== EXERCISE OBJECTIVE ==
Take the lines below between the one holding "The height and width of the screenshot is (720, 1280)." and the one holding "Task: Click the camera icon in 春兴's row", inclusive, and copy them exactly. Add nothing.

== DATA FOR THE TASK ==
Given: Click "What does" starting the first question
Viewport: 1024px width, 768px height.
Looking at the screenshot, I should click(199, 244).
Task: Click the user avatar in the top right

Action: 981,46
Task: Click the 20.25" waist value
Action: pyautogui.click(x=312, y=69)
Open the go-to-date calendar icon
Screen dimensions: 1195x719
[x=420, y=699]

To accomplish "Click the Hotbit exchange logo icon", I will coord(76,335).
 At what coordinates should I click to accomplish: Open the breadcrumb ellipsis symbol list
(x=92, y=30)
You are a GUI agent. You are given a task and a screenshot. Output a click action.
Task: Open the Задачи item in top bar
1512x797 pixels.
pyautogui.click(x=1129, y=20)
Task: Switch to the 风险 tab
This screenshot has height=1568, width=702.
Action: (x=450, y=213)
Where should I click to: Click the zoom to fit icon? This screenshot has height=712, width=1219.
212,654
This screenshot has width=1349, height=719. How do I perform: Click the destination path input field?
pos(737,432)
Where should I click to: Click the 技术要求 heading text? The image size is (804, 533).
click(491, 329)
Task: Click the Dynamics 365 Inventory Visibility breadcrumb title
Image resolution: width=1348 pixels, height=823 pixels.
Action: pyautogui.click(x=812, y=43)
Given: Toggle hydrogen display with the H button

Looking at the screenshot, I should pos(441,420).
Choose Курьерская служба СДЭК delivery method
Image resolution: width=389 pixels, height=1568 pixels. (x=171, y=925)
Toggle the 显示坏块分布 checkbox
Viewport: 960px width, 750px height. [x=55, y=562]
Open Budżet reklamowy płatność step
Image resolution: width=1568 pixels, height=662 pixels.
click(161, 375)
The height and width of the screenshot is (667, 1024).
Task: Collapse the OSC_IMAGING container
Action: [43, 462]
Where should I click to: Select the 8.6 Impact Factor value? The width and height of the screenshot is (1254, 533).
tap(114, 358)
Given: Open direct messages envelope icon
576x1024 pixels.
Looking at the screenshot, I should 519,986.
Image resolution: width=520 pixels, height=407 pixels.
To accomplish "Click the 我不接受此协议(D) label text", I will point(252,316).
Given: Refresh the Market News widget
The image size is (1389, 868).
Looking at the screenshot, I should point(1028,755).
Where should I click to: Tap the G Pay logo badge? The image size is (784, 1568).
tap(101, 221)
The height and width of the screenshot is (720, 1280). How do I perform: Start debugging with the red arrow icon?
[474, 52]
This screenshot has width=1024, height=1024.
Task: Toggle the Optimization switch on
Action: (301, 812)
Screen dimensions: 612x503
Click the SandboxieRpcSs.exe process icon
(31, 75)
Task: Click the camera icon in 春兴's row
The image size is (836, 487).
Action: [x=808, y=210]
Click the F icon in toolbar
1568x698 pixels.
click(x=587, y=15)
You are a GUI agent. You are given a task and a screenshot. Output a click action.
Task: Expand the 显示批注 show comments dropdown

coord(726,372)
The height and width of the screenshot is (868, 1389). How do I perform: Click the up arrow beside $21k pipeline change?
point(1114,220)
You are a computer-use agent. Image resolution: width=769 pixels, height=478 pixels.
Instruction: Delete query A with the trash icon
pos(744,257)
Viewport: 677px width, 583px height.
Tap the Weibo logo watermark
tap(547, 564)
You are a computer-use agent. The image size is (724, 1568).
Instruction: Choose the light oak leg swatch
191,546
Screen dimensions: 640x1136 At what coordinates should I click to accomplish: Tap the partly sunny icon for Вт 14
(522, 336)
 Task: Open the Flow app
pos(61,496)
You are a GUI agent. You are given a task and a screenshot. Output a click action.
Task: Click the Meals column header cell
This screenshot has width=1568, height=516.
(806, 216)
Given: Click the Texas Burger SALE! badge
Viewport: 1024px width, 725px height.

== RESPONSE TO THIS TASK ==
The height and width of the screenshot is (720, 1280). How do I perform: Start debugging with the red arrow icon?
[474, 52]
This screenshot has width=1024, height=1024.
Task: Toggle the Optimization switch on
Action: (301, 812)
Screen dimensions: 612x503
Click the SandboxieRpcSs.exe process icon
(31, 75)
Task: Click the camera icon in 春兴's row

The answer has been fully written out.